In particular, trusts have indicated that their aspirations to resume a pre-pandemic level of service delivery had been made difficult in the intervening weeks due to the lack of a clear, national plan for regular testing of patients and staff. Likewise, the slow emergence of the national test and trace programme hampered efforts to better understand and control community transmission from the centre. Despite calls for a national contact tracing system from senior parliamentarians including Jeremy Hunt and Jonathan Ashworth in March (Hansard, March 2020), the government’s test and trace service was not officially launched until 27 May under Baroness Dido Harding until (Department of Health and Social Care). Trusts have also noted that their ability to provide more tests at a faster rate has been largely dependent on their access to a testing laboratory within their own trust – a fact which leaves the ‘have nots’ in this area facing inevitable delays, with a knock on effect on the range of services that can be provided to their communities.
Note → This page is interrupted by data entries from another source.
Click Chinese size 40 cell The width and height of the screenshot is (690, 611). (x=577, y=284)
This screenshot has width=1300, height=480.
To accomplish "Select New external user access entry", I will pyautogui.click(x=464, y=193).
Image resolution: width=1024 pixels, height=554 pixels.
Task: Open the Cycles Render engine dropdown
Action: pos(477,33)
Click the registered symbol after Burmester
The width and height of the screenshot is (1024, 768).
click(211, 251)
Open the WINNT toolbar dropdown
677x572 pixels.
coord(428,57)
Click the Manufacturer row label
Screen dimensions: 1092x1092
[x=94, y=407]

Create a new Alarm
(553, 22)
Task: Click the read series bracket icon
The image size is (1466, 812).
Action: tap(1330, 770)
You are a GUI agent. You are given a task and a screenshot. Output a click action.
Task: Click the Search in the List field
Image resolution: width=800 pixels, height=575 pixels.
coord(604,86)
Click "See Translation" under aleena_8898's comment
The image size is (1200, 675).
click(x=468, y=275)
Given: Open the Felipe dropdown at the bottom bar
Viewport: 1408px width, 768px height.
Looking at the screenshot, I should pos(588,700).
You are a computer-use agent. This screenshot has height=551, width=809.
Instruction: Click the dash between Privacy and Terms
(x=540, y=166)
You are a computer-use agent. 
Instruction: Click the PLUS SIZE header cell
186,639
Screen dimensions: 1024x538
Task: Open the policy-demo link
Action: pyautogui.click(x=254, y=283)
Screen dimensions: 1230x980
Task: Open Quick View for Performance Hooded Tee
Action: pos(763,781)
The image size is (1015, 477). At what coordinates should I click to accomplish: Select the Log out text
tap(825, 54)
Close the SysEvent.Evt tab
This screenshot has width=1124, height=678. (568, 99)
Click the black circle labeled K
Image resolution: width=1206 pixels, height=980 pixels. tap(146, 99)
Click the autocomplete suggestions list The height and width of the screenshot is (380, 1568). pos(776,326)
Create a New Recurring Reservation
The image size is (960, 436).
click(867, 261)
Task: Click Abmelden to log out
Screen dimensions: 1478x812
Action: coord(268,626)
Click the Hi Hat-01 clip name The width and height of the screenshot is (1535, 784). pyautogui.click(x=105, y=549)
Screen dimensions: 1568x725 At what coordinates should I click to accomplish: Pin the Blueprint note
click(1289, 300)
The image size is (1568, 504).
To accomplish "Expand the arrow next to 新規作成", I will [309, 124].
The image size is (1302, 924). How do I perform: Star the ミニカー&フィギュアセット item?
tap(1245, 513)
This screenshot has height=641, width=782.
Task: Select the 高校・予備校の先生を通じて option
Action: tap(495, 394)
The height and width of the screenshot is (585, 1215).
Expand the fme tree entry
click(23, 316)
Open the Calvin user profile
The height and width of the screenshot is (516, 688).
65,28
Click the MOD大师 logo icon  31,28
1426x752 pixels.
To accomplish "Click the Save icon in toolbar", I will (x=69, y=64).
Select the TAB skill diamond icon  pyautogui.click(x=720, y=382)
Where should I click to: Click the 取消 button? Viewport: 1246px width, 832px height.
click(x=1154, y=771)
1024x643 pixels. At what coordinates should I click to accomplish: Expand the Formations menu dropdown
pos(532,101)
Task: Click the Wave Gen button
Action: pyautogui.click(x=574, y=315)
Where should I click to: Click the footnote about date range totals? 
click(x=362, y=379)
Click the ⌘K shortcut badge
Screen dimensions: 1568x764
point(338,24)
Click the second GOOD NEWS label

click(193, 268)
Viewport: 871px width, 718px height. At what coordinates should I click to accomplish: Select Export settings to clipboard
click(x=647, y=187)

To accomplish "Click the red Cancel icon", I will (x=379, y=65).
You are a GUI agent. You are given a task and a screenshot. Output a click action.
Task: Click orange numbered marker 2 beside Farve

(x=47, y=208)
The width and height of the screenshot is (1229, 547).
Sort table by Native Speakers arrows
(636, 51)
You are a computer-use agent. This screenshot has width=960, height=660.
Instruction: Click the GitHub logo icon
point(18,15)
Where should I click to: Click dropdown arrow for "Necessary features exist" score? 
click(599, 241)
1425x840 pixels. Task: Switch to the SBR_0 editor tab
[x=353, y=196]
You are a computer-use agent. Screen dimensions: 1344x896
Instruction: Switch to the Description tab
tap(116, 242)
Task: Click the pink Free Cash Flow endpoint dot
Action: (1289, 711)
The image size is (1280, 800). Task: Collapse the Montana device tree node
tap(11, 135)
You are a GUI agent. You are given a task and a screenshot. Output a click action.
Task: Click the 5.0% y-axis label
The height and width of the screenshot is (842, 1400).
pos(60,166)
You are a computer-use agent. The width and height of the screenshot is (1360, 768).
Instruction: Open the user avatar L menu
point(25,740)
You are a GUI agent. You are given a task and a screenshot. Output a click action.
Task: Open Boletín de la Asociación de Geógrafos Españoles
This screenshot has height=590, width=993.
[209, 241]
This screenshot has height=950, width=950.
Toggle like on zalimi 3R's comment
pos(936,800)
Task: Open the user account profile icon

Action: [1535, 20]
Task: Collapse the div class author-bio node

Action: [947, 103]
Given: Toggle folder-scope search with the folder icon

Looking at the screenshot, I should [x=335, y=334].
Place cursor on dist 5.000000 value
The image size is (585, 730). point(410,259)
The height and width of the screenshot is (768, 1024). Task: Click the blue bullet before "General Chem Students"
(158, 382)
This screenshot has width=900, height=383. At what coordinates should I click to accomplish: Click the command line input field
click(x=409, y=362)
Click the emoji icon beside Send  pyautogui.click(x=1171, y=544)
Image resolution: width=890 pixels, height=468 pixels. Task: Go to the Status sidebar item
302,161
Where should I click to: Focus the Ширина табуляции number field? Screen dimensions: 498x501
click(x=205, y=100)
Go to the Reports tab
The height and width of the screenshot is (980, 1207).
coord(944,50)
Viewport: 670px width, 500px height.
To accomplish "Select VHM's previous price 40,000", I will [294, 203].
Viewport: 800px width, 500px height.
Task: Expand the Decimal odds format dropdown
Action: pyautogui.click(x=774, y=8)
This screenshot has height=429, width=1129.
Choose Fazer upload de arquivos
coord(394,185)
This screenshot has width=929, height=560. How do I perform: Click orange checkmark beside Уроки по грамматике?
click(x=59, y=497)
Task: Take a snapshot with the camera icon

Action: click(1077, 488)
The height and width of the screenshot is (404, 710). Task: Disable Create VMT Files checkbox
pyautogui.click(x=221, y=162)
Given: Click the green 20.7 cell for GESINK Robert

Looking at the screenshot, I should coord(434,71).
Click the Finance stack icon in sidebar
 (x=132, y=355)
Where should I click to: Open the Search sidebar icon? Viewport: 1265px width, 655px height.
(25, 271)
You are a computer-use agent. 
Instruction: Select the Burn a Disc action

This briefing explores these issues in detail by analysing trusts’ responses to our testing survey. It presents views on:

  • the government’s overall testing strategy during the pandemic as well as its current approach,
  • the extent to which providers are able to deliver testing under current national guidance
  • opportunities to deliver, and barriers preventing the level of testing to resume non-COVID services
  • assessments of population-based testing priorities, including the test and trace programme.

This briefing also presents trusts’ perspectives on their role in the evolving national testing strategy, with a suggestion that the public would benefit from a greater level of coordination and local involvement from trusts.


About the survey

NHS Providers conducted a survey of chief executives and chief operating officers in all trusts between 25 June and 15 July 2020, to gather feedback on trusts' experience of the current COVID-19 testing regime, as well their views on the role testing will play in resuming services in the coming months.


The survey included questions on the following:

  • current testing arrangements for COVID-19
  • trust testing capacity to resume services
  • wider population testing and tracing
  • the role of trusts and other organisations in testing in the future
  • reflections on the government’s approach to testing.


The survey received 122 responses from 112 trusts, or 52% of the provider sector, with all regions and trust types represented in the data.